THE TASK | Search the records for the string "Collapse", then copy each line that has it.

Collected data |
● ● ●
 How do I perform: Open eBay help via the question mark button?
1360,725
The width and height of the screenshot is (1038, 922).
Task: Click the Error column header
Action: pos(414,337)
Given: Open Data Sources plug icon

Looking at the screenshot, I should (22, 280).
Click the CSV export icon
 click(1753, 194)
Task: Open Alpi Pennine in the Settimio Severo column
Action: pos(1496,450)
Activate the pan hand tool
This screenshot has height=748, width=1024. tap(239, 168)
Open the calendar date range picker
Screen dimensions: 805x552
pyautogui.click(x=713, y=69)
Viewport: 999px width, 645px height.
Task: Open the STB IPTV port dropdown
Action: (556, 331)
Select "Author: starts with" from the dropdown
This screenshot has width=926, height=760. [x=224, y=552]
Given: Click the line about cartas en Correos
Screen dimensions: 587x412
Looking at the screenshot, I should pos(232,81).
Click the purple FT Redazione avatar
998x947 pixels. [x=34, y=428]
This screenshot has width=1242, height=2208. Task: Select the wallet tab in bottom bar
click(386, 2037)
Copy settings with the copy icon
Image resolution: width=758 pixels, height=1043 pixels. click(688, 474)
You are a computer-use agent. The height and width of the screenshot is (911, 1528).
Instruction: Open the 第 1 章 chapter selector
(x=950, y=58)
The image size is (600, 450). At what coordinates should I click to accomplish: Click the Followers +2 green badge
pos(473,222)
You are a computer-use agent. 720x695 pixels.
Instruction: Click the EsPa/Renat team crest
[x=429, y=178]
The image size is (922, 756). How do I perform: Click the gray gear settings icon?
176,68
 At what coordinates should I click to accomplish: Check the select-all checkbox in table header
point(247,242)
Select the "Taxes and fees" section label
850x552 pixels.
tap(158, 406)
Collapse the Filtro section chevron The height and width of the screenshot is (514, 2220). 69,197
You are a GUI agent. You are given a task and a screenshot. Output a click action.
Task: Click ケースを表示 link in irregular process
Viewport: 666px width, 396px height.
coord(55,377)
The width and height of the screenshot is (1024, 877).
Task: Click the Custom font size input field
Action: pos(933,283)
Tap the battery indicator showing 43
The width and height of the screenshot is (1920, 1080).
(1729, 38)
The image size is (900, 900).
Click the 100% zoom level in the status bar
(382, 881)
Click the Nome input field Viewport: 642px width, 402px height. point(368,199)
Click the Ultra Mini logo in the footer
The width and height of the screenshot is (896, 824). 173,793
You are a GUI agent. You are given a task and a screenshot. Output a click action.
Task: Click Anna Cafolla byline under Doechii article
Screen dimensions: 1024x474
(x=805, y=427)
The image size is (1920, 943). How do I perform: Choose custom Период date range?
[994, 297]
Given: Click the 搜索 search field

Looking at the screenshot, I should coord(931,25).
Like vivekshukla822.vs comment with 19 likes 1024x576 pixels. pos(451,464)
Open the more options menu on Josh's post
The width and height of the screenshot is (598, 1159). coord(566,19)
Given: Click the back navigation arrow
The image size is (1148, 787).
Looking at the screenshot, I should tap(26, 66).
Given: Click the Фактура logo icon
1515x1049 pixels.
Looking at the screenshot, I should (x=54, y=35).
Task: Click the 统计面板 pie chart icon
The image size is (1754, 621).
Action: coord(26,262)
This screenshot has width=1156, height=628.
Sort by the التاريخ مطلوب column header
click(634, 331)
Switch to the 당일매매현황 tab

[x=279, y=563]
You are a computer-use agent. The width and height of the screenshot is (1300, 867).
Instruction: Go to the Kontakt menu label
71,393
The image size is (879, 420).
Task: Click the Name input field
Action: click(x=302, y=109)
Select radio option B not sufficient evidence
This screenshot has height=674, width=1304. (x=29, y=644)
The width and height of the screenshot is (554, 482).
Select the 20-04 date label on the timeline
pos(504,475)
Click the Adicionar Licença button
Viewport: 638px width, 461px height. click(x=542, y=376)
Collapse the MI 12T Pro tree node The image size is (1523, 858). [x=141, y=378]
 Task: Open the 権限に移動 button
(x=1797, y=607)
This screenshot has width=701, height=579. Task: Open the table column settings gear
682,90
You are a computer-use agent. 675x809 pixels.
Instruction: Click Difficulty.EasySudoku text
● ● ●
RESPONSE TO THIS TASK |
Collapse the Filtro section chevron The height and width of the screenshot is (514, 2220). 69,197
Collapse the MI 12T Pro tree node The image size is (1523, 858). [x=141, y=378]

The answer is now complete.